India to ban release of potent greenhouse gas

The Kigali talks will also discuss the years by which the developing and developed countries will cap HFC emissions.

Updated - December 04, 2021 10:50 pm IST

Published - October 14, 2016 02:40 am IST - NEW DELHI:

UNEP executive director Erik Solheim at Kigali in Rwanda on Thursday.

UNEP executive director Erik Solheim at Kigali in Rwanda on Thursday.

Environment Minister Anil Dave has said India will no longer permit the release of HFC-23, a family of potent greenhouse gases, released when local companies produce the refrigerant HCFC-22.

Mr. Dave is at Kigali, Rwanda, in the midst of thrashing out a deal with the developed countries to amend the Montreal Protocol, a 1987 agreement whereby countries have agreed to limit the emission of gases that destroy the ozone layer.

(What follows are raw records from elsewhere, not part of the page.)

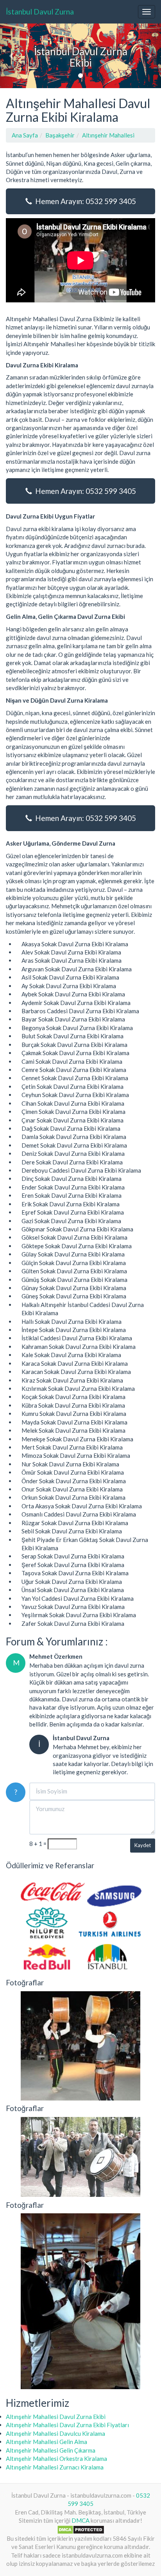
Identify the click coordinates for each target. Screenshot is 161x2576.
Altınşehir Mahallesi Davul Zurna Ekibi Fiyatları (67, 2424)
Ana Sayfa (25, 135)
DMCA (80, 2520)
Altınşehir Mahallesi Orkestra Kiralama (56, 2458)
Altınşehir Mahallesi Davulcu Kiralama (55, 2433)
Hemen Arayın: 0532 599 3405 (84, 201)
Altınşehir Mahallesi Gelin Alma (46, 2441)
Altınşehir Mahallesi (108, 135)
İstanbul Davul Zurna (40, 11)
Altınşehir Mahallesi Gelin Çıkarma (50, 2450)
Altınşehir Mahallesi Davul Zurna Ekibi (56, 2416)
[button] (12, 56)
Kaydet (142, 1845)
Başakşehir (60, 135)
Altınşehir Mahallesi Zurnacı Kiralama (55, 2467)
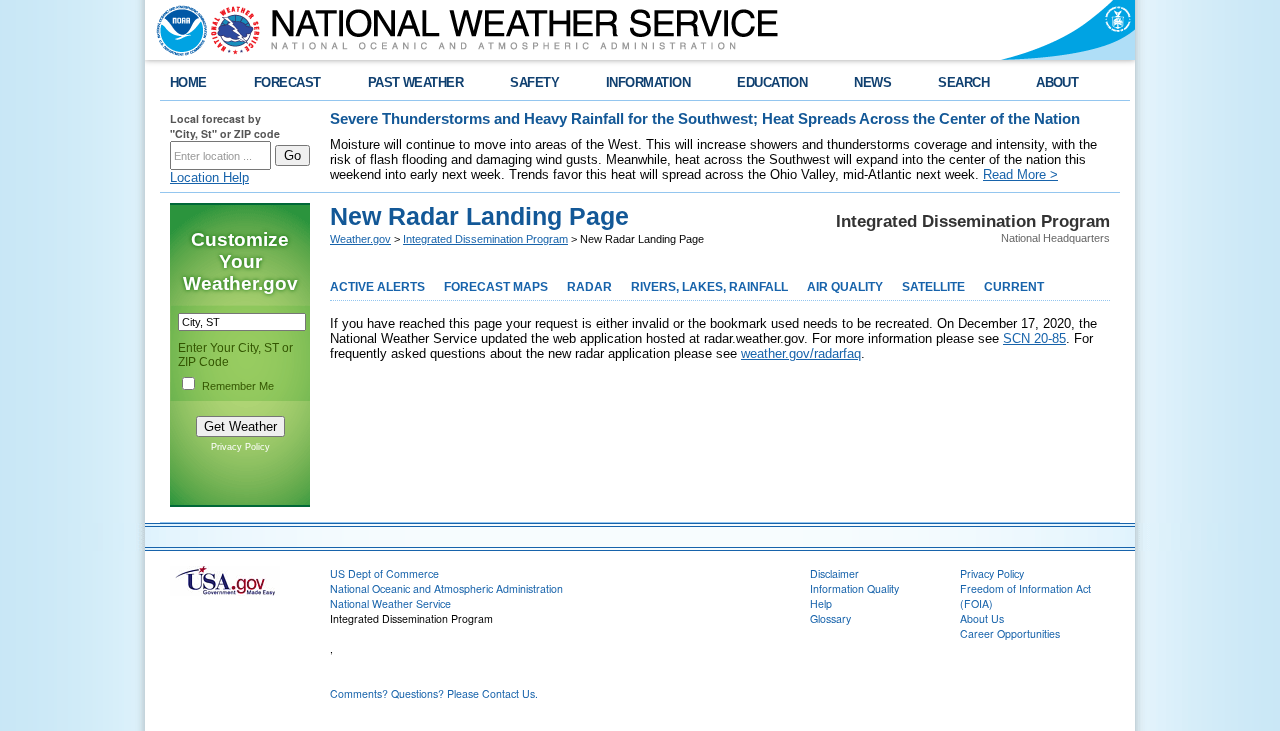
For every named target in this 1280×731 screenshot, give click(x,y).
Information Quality (854, 588)
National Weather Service (390, 603)
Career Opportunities (1010, 633)
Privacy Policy (240, 447)
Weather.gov (360, 239)
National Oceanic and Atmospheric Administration (446, 588)
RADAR (589, 287)
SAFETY (534, 82)
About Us (982, 618)
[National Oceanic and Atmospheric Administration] (177, 30)
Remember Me (238, 386)
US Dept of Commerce (384, 573)
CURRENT (1014, 287)
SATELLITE (933, 287)
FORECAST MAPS (496, 287)
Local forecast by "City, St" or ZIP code (225, 126)
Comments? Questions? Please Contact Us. (434, 693)
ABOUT (1057, 82)
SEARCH (963, 82)
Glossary (830, 618)
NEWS (872, 82)
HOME (188, 82)
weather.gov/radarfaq (801, 353)
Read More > (1020, 174)
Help (821, 603)
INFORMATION (648, 82)
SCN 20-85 (1034, 338)
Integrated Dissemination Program (485, 239)
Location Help (209, 177)
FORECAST (287, 82)
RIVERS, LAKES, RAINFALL (709, 287)
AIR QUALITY (845, 287)
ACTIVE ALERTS (377, 287)
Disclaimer (834, 573)
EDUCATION (772, 82)
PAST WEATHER (416, 82)
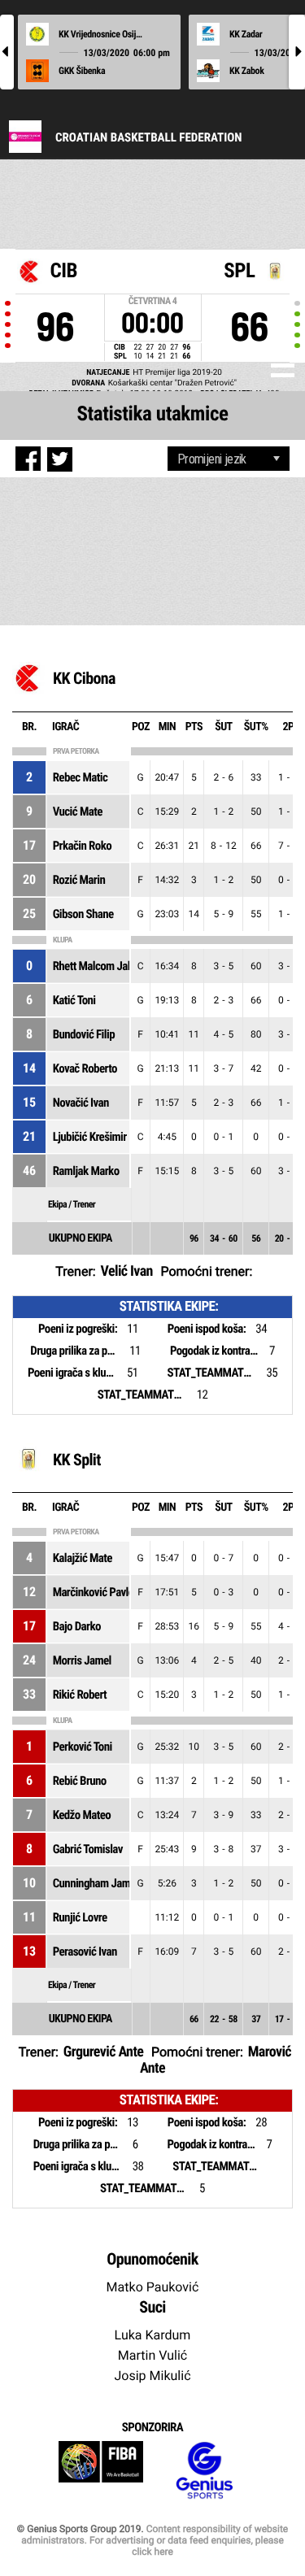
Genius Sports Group (204, 2470)
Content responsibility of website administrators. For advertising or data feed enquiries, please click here (154, 2540)
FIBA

The latest amendment is to discuss the phasing out of hydrofluorocarbons (HFCs, of which HFC-23 is one), only beginning to be used in India and still used in the developed countries and once a replacement for the ozone-destroying gases. Over the years, HFCs were found to be exacerbating global warming.

The Kigali talks will also discuss the years by which the developing and the developed countries will cap HFC emissions and switch to a new suite of gases that cause less global warming and become the mainstay of home and car air-conditioners and industrial cooling solutions.

No compensation Moreover, Indian companies will not be compensated for the costs involved in ensuring that these gases are not released. India’s Environment Ministry has said this was a “… major break away from the concept of financial assistance for every action on environment, in which India has taken the lead ….,” though strictly speaking the handful of Indian companies responsible for HFC-23 emissions (that are released in the production of HCFC-22) benefited substantially in previous years from carbon credits.

Independent analysts told The Hindu that India’s move was “well-timed” in that it set a conducive environment for all countries to arrive at an equitable deal on Friday or Saturday, when the Kigali deliberations are expected to conclude. India’s announcement was low-hanging fruit that would not be a burden to Indian industries.

“Today’s announcement hasn’t in anyway compromised India’s negotiating position,” said Arunabha Ghosh, CEO, Council on Energy, Environment and Water, a research organisation that works on issues around the phase-out of refrigerants. “We still would like to know how to deal with the cost of switching over from HFCs and the baseline and freeze years.” These refer to a range of years 2024-2026 by which India would peak production of HFC gases. Production and consumption of HFCs in India are only around 2.32 and 1.89 per cent of world production and consumption. But HFCs are expected to grow exponentially in India, as the housing and the transport sectors expand. Rich countries, which are already using these gases, have been pushing for a while for a transition out of HFCs for themselves and move to cleaner options by developing countries.